* _What this task involves_
Check each line of the records below for the word "click" and copy those where it appears.

* _Working data_
○ ○ ○

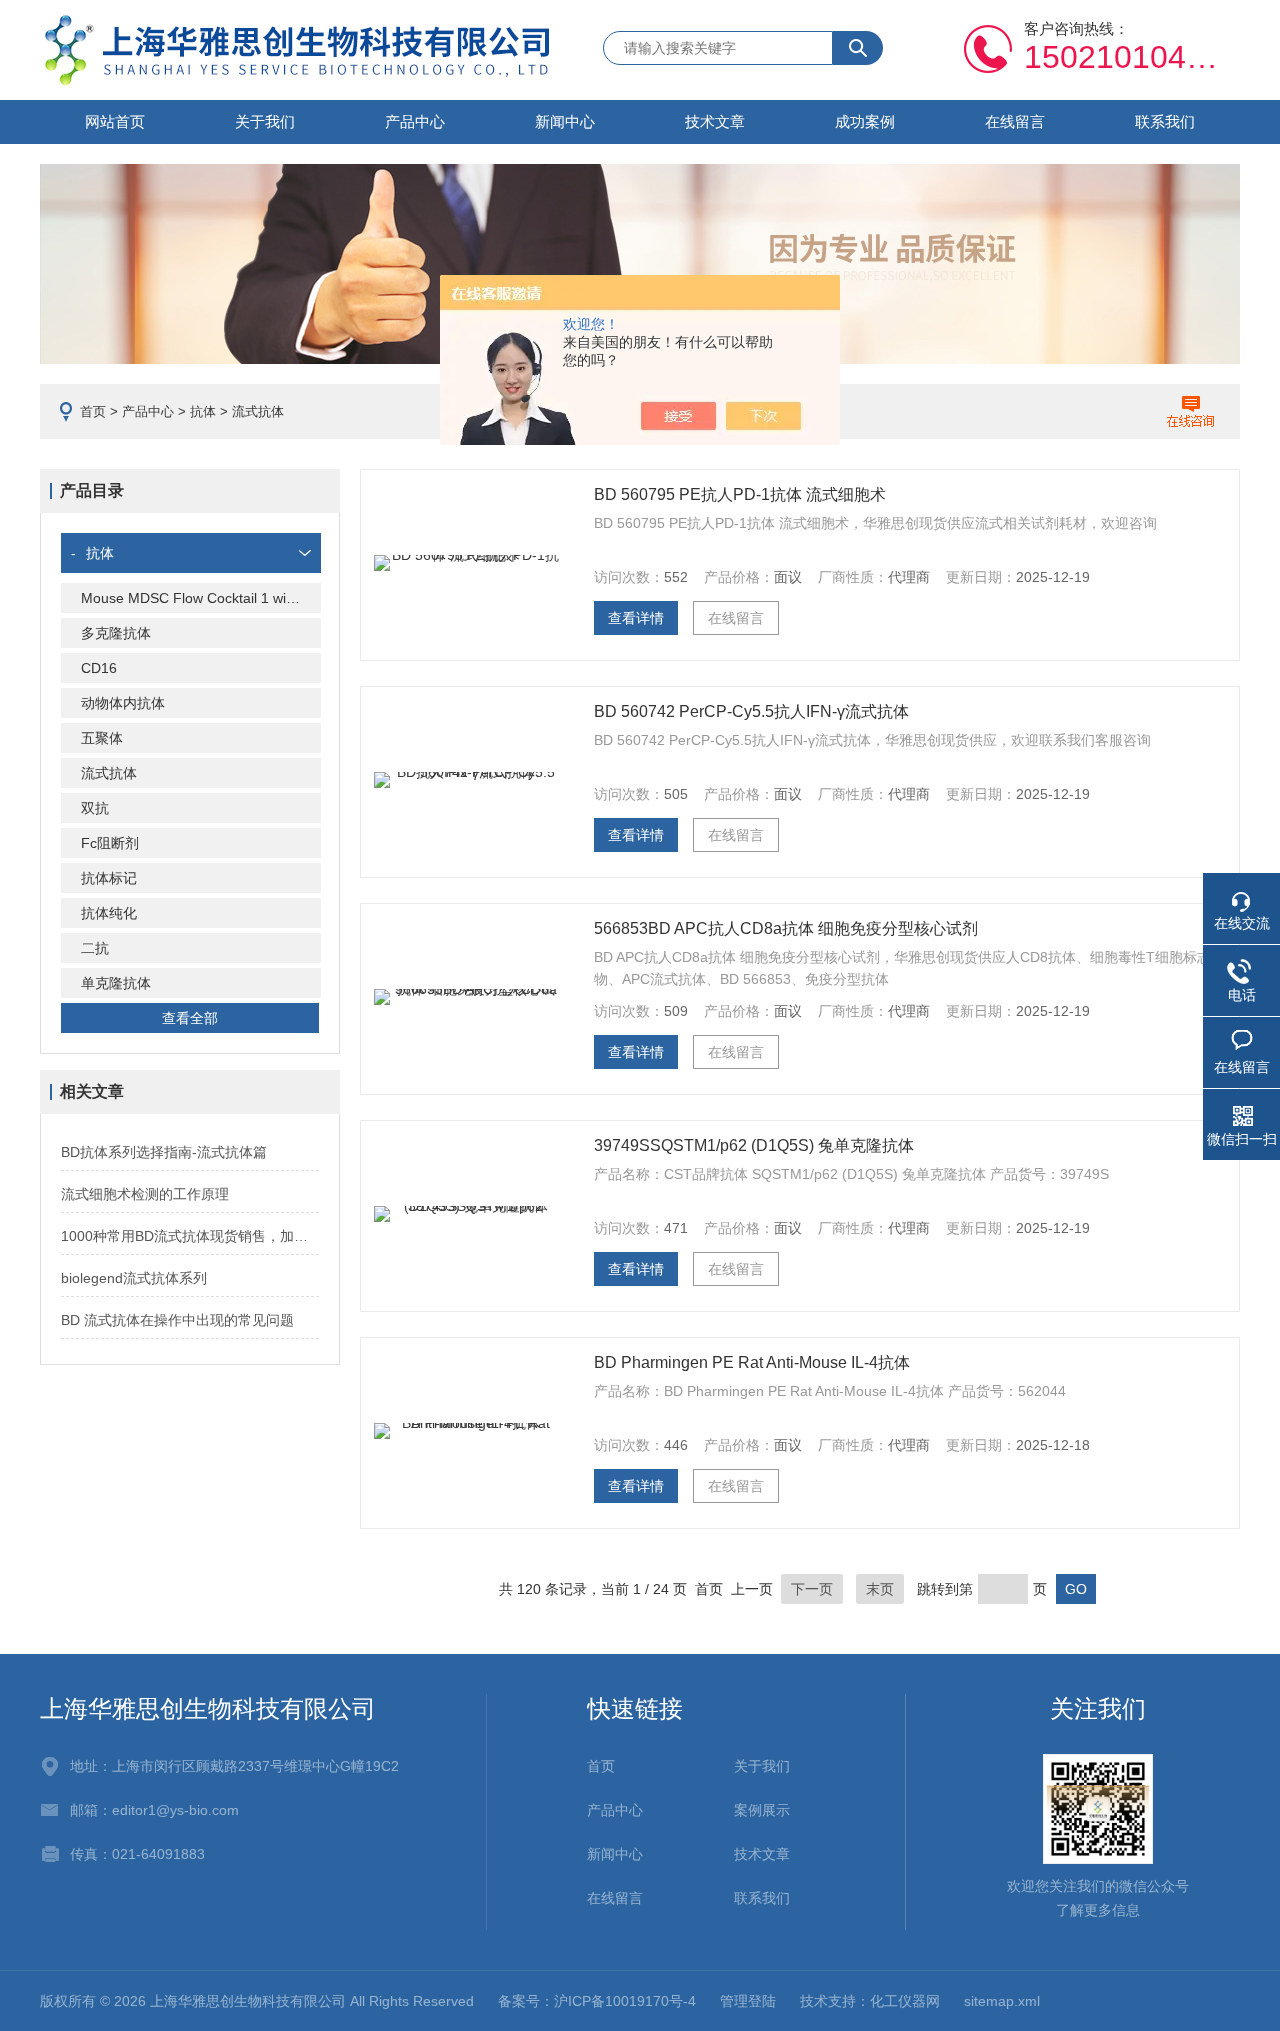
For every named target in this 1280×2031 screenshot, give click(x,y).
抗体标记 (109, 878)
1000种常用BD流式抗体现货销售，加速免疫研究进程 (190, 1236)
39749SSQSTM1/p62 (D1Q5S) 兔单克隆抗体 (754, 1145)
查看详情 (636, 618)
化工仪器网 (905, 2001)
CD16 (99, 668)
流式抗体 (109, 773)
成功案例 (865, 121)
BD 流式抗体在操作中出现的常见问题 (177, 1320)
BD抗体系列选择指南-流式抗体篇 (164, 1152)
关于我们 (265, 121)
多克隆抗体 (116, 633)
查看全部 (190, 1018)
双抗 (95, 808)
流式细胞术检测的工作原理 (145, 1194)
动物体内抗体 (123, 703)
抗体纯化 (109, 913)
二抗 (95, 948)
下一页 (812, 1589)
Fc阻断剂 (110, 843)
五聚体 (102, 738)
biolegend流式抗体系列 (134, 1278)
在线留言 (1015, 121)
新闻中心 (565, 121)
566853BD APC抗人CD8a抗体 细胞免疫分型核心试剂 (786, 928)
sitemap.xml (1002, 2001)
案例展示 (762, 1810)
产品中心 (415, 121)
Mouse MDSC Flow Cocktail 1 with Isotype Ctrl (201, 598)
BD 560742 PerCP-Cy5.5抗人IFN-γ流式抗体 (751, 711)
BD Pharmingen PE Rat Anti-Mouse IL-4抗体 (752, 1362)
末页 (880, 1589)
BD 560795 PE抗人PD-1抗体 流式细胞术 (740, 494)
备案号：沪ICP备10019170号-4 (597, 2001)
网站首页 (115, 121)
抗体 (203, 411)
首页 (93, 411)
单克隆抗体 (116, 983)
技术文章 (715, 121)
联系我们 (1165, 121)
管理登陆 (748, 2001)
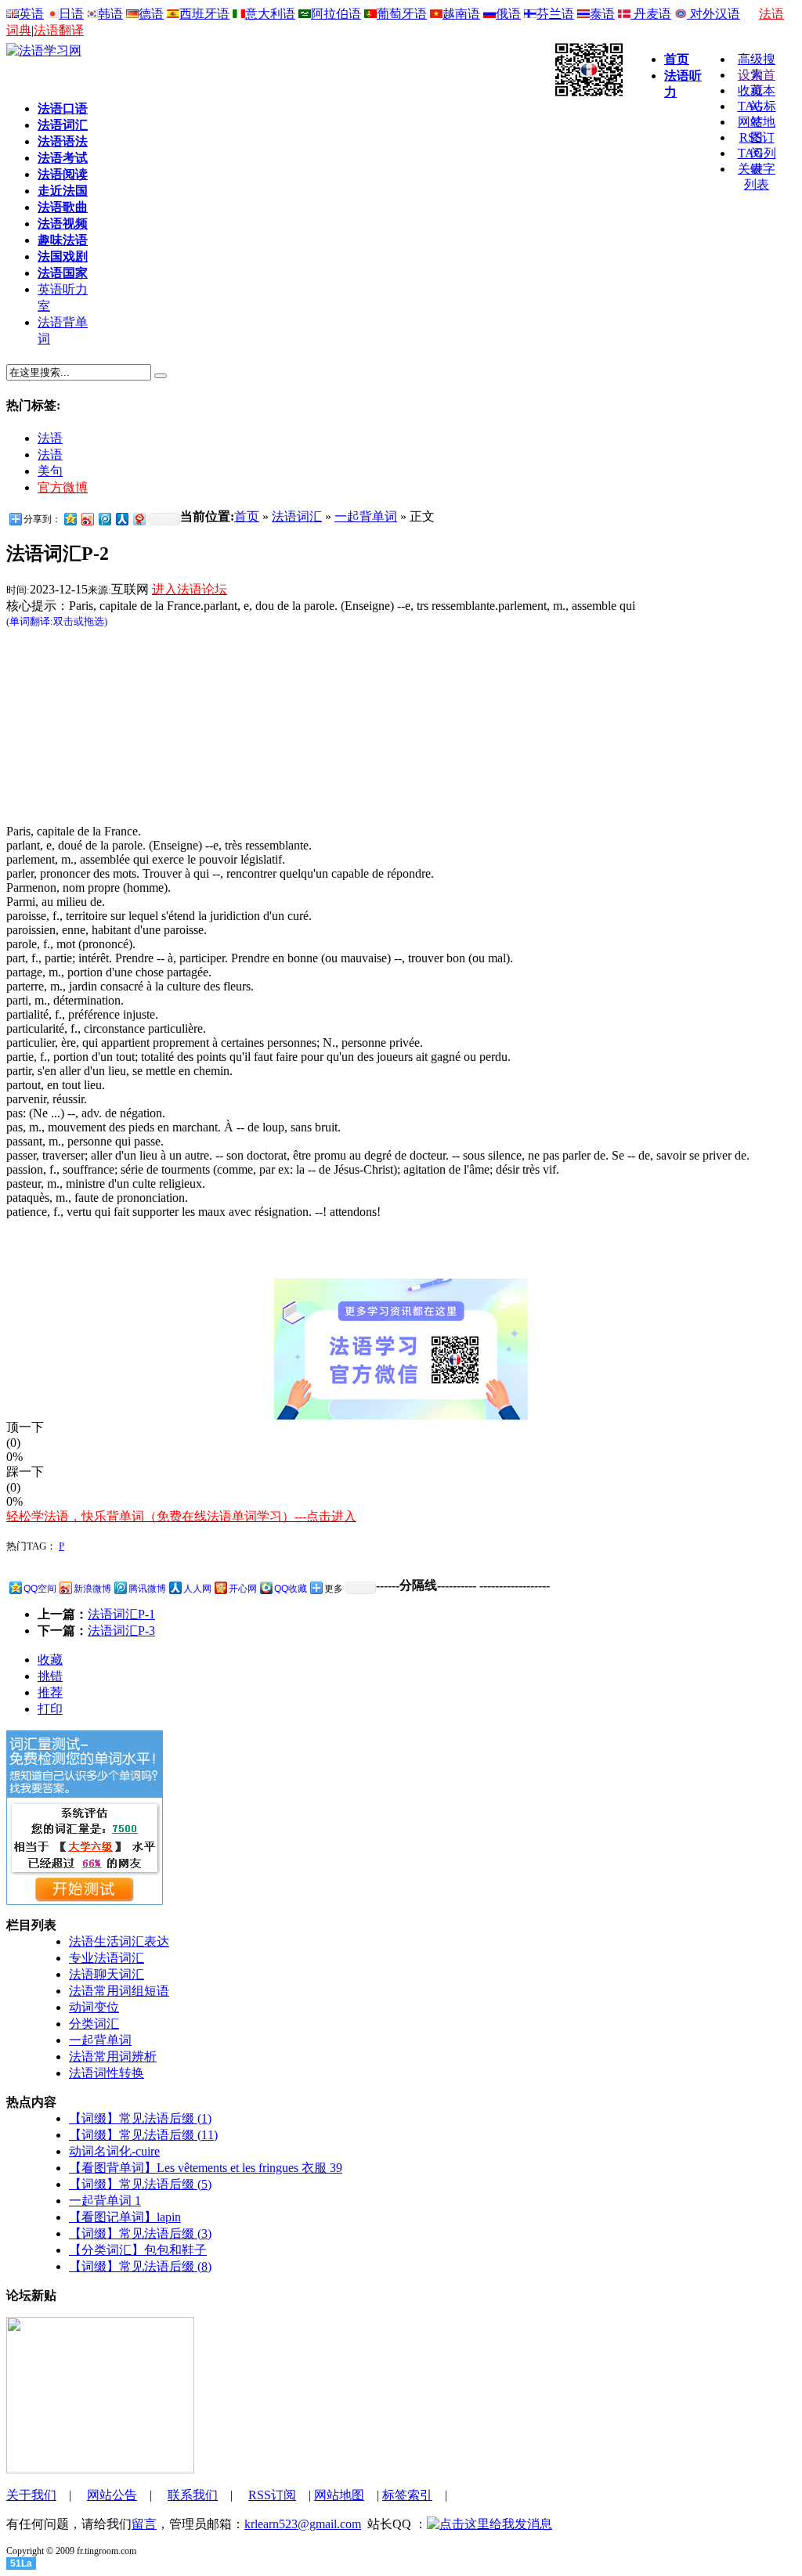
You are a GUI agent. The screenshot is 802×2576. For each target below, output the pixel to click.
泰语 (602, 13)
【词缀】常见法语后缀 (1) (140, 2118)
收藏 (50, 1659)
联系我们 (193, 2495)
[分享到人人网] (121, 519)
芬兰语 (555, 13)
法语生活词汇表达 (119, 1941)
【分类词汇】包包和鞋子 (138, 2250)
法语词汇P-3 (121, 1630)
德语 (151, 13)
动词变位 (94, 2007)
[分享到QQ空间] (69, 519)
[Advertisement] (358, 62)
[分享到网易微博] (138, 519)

○ ○ ○

* _Solved exercise_
For every named target in this 1280×2031 screenshot, give click(x,y).
You are a GUI agent. The screenshot is 802×2576. For each target below, output the pixel to click.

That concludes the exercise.